Hello! Has anyone setup up a working version of a...
# ask-community
t
Hello! Has anyone setup up a working version of a scheduler that can build/edit the pipeline before executing it? I have written the functionality required to produce the entire pipeline (solids, solid configs, dependencies), but I'd like to be able to adjust it when the scheduler runs. Let me know 👍
By adjust I mean edit the solid_defs and dependencies.
d
Hi Thomas - the scheduler loads your pipeline code every time that it runs, so I think it already works the way that you’re hoping Edit: Misunderstood what you meant by scheduler
Hi Thomas (take two 🙂 ) - Dagster will recreate your pipeline from code every time it launches a run, which should pick up changes to the solid definitions and dependencies (we don't really have a single component that maps to a 'scheduler' in the Airflow sense - each pipeline run happens in its own process)
t
Maybe here's a better description: I have a function that generates three things: a list of solids, a solids config, and a dependency config. This function queries an external data source to figure out exactly what solids are built. This external data source needs to be re-examined every time the scheduler goes off, so that the pipeline can be "re-generated". An example of what I tried to do (which doesn't work but will illustrate) is to create a pipeline via
PipelineDefinition
with an empty solids list. Then, within the scheduler code, call the function above, and try to replace the empty list with the new list -- thus changing the pipeline solids list right before it's executed. There don't seem to be any functions for editing a
PipelineDefinition
within the scheduler function definition, but that's kind of what I want to do. One solution I thought of just now was to have the solid definitions exist outside the function above, and simply change the run config for the pipeline, but then there's a mismatch between the solids array and the solids config. E.g. the pipeline needs to run solid X 3 times for round one, then scheduler ticks, and now it needs to run solid X 4 times. I can add another entry to the solid config, but the pipeline's original creation with 3 solids would be unchanged, and thus I'd probably get an error. Not sure if this is making sense -- happy to explain more if it's unclear.

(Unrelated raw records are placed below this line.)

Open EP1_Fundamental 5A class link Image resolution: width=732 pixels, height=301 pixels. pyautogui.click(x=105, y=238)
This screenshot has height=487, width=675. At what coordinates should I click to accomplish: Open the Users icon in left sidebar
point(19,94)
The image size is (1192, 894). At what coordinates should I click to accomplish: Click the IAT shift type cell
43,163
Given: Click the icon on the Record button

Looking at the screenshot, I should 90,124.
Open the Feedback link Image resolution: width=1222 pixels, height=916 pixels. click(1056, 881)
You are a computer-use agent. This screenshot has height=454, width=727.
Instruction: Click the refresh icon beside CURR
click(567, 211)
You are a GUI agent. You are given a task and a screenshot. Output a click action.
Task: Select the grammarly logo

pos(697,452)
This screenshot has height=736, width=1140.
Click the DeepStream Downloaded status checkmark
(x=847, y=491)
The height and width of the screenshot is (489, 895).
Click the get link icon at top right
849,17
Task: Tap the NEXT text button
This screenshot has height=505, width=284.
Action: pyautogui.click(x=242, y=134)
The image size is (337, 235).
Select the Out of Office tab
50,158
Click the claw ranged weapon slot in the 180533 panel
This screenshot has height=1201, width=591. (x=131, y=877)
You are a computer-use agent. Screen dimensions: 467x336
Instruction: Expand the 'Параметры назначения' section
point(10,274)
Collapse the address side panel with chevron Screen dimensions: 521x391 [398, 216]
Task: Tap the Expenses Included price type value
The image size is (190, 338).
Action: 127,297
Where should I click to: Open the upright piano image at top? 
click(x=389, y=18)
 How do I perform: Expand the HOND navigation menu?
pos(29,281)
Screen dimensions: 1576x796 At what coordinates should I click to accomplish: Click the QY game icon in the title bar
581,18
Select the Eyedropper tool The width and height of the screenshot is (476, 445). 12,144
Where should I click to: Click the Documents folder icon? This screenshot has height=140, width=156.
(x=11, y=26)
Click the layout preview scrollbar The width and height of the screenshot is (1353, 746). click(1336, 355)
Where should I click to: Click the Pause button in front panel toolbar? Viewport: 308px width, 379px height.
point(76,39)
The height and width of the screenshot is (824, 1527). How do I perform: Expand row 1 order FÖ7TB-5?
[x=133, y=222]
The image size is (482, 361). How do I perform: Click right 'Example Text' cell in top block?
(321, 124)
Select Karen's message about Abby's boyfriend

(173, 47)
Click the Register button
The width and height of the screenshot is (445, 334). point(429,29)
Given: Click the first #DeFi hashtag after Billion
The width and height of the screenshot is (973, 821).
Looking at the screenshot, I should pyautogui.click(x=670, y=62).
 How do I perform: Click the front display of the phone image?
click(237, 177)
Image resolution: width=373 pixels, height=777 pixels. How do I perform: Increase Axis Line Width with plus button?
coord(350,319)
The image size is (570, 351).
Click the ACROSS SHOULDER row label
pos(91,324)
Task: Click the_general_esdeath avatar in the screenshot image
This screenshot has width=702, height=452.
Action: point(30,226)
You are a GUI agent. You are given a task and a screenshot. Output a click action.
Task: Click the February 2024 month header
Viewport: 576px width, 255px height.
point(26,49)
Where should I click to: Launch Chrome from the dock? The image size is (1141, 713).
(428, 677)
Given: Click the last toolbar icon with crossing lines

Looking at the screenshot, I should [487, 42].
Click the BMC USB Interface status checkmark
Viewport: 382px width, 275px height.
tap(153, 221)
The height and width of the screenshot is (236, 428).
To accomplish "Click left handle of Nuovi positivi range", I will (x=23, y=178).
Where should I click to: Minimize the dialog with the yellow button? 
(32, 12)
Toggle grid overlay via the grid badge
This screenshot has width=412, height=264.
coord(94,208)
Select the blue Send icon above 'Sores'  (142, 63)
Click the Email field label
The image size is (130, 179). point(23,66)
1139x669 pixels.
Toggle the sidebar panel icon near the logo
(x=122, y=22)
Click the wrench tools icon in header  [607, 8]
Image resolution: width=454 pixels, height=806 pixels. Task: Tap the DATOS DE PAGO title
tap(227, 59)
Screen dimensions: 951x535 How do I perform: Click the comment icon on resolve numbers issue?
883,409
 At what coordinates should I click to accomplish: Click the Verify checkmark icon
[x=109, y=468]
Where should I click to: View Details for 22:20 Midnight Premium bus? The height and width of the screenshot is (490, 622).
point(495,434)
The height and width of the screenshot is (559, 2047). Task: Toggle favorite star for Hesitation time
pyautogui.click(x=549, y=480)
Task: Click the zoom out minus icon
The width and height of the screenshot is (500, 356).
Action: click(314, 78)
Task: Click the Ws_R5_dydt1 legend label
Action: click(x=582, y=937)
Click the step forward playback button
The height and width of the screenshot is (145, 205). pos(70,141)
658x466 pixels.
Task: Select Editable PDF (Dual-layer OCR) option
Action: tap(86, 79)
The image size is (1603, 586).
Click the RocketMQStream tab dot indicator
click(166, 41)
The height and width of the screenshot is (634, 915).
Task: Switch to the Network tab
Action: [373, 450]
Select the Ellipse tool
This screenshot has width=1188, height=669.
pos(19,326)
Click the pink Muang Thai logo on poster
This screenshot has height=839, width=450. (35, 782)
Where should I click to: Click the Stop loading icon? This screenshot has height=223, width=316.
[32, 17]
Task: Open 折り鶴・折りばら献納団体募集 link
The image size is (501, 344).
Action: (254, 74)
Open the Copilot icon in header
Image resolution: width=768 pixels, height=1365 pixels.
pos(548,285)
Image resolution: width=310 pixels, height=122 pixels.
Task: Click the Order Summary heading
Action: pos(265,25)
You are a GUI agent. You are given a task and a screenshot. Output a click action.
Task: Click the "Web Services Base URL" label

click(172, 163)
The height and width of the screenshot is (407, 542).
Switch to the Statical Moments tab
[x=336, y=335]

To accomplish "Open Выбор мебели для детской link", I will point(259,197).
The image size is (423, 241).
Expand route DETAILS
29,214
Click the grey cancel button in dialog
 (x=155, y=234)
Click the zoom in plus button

I think the idea of pipeline "re-generation" best describes what I'm trying to do -- I want to define a scheduler once, but each time it ticks, it regenerates the pipeline it's supposed to start.
ideally the scheduler function calls my helper function, which returns the required values for a pipeline (solids, mode, dependencies, etc.)
d
Ah, I think I might understand more about what you're asking. Are you hoping to change the dependency/solid structure of the pipeline within a single run of that pipeline?
👍 1
(If so, that's not something we really support currently unfortunately. The closest is this dynamic orchestration feature: https://docs.dagster.io/_apidocs/dynamic#dynamic-mapping-collect-experimental, but that's more specific and constrained than what you're describing here)
t
Got it — final question that perhaps you’ve seen: I’m running the docker deployment you guys have with pipeline, dagit and the daemon. Anyway to get the whole thing to reload on a cadence? Almost restart it every X minutes via dagster settings. I will look into doing this at the docker level as well.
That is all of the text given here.